T--l---copie-1.jpgCe week-end, petite virée en province avec ma femme et mon fils. A l'hôtel, il y a évidemment une télé dans la chambre, et Louis veut voir les dessins animés. J'en regarde dix minutes avec lui. Je suis atterré par la bêtise, la violence, la laideur surtout de ce programme ; il est pourtant spécialement destiné aux enfants, et nous sommes sur le service public. Louis paraît fasciné par ce qu'il voit, et je dois, après avoir essayé de négocier, éteindre d'autorité. J'avais l'impression qu'il était en train de prendre du poison, du poison sucré.

Quand je dis à mes élèves que je n'ai pas de télévision chez moi, leur réaction est toujours à peu près la même : "Hein ? Mais c'est pas possible ! Qu'est-ce que vous faites le soir ?" (Pour être juste avec eux, j'ai déjà observé la même réaction chez certains de mes collègues). Je leur réponds que je lis, que je regarde des DVD sur mon ordinateur, que je joue avec mon fils, mais ils ne paraissent pas très convaincus ; je suis tout bonnement anormal. Souvent je me suis dit qu'une bonne partie de nos problèmes venaient de là : après avoir bataillé toute la journée avec leurs professeurs, les élèves rentrent chez eux la tête lourde et pratiquent un bon lavage de cerveau en allumant leur poste. Le foot leur fait oublier les maths, les jeux effacent la grammaire, la pub balaie les sciences physiques, les séries annulent les efforts du prof d'histoire-géo. Ce n'est pas de la détente, c'est de la purge. La télé est un anti-précepteur. Et son influence est telle que les salles de cours sont souvent polluées par son apport : la formule "J'ai vu à la télé que..." est prononcée au moins une fois à chaque cours, et elle introduit presque toujours une énormité. 

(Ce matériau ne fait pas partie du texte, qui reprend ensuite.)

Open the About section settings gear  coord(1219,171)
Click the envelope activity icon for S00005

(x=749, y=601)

La consommation moyenne de télévision est de 3 h 38 chez les Français, et je n'ai aucune raison de la supposer inférieure chez mes élèves, bien au contraire. Or 80 % de mes élèves ont une télévision dans leur chambre. Les parents, quand on pointe ce fait, paraissent presque toujours surpris qu'on en fasse un problème. On est bien chez les pauvres.

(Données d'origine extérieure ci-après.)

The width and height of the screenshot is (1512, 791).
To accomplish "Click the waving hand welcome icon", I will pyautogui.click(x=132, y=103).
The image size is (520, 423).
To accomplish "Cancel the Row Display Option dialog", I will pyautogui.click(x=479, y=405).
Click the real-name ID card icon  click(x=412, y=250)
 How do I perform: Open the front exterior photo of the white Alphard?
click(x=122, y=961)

Je me demande comment Louis, en grandissant, vivra l'absence de télé chez lui. Peut-être qu'il parviendra, à force de supplications, à nous convaincre d'en acheter une ; alors nous aussi nous nous avachirons devant des programmes dont nous penserons qu'ils sont stupides mais drôles, et que nous les voyons au second degré. Peut-être que ce sera une source de bagarres avec ses camarades-"Ouah, le clochard, il a même pas de télé chez lui, trop la honte !" Peut-être que des amis l'inviteront chez eux à savourer clandestinement les émissions préférées de sa génération, et le secret l'éloignera de nous. 
Quand il était plus petit, j'avais rêvé d'une école d'enfants atéliques, dont les parents auraient tous fait le même choix que nous. Le niveau aurait sans doute été excellent, mais il fallait craindre les attaques de citoyens téléphages offensés par notre démarche. Et les élèves rebelles se seraient sans doute rassemblés dans les chiottes pour regarder TF1 sur leurs portables. On ne peut se détacher de cette emprise.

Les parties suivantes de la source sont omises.